EXCERPT TO READ:
━━━
Shira Banki, the teen girl who died of knife wounds on Sunday, was remembered by her loved ones as someone full of love and tolerance. “Our Shira was murdered simply because of the fact that she was a happy 16-year-old girl, full of life and love, who came to support her friends and everyone else’s right to live as they please,” her family told The Jerusalem Post. Thousands of Israelis demonstrated across the country to protest the antigay stabbings.
+ Attorney General Loretta Lynch and Education Secretary Arne Duncan announced last week that the Department of Education and the Department of Justice are beginning a pilot program to give eligible incarcerated students federal funding to get a college degree in an attempt to lower the rate of recidivism. This is the first time since 1994 financial aid is available to state and federal prisoners. These future grants will most likely have a huge effect on people of color, since they are more likely to be incarcerated than white people and less likely to attend college.
━━━
APPLY WHAT YOU READ:
A: How old was Shira Banki, according to the news excerpt?
B: Transcribe the news excerpt from "Shira Banki, the" to "the antigay stabbings.".
The data after this point has no connection to the news excerpt.

INFORMATION SUPPLIED:
━━━
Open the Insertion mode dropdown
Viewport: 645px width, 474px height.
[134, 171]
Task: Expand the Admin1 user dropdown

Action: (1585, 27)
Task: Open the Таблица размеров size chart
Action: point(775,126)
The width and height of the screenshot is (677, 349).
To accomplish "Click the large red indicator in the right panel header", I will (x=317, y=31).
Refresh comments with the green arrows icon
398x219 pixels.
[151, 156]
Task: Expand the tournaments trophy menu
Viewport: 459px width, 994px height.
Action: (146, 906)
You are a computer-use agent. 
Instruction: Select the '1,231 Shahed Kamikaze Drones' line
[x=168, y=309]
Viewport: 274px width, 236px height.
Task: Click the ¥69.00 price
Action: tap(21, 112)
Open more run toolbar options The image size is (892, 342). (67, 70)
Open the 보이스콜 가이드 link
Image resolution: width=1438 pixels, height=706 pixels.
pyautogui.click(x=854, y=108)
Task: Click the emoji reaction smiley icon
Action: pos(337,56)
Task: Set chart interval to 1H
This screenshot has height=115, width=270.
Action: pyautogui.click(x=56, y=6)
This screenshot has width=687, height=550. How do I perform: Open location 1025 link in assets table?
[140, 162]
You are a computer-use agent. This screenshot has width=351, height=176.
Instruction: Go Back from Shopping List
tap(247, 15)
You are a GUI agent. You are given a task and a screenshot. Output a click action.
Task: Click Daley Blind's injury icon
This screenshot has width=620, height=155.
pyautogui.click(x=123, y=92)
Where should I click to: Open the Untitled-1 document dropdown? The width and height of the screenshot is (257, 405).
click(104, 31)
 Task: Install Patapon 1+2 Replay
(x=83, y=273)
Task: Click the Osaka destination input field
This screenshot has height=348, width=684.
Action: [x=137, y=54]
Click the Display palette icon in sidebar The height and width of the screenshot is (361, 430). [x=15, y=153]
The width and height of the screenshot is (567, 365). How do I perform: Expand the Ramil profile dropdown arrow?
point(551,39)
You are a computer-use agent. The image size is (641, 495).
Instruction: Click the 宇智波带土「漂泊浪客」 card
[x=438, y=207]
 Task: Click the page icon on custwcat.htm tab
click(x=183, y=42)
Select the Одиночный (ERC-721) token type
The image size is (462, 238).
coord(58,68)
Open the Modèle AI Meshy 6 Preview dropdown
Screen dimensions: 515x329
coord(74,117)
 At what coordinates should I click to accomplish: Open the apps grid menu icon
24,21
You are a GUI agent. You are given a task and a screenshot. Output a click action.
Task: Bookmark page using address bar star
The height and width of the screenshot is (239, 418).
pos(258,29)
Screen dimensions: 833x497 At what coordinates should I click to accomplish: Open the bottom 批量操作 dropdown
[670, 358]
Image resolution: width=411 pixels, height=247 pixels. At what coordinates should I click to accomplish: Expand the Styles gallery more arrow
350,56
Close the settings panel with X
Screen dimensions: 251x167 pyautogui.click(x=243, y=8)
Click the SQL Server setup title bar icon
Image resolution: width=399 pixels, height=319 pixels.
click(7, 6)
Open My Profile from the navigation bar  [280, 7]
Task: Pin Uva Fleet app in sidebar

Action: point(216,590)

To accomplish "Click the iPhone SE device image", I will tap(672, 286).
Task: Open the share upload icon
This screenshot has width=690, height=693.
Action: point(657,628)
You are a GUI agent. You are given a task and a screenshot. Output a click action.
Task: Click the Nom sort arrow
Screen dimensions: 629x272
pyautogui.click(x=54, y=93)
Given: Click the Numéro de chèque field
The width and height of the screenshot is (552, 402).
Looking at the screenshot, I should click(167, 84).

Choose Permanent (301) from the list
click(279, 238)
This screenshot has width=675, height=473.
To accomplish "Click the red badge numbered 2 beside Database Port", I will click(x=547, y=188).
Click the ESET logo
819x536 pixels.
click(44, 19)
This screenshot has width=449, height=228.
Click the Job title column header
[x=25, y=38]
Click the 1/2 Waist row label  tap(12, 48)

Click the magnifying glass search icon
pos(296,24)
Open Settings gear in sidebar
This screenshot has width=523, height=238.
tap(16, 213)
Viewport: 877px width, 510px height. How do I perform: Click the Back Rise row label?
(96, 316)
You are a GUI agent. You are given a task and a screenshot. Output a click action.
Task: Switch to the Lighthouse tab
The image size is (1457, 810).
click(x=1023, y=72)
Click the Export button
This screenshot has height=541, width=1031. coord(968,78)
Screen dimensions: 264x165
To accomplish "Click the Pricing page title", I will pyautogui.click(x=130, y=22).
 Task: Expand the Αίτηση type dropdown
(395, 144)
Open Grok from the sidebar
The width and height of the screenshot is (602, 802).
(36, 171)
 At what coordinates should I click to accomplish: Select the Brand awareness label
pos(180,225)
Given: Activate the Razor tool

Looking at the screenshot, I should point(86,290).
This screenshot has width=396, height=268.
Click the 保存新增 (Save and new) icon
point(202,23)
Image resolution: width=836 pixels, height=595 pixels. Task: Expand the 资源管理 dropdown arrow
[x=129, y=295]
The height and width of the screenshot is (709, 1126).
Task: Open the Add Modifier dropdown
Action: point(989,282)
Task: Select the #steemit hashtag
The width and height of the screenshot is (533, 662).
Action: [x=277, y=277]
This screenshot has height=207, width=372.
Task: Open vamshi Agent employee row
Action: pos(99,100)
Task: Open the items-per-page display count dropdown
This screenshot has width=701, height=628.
━━━
ANSWERS BY ITEM NUMBER:
A: She was 16 years old.

B:
Shira Banki, the teen girl who died of knife wounds on Sunday, was remembered by her loved ones as someone full of love and tolerance. “Our Shira was murdered simply because of the fact that she was a happy 16-year-old girl, full of life and love, who came to support her friends and everyone else’s right to live as they please,” her family told The Jerusalem Post. Thousands of Israelis demonstrated across the country to protest the antigay stabbings.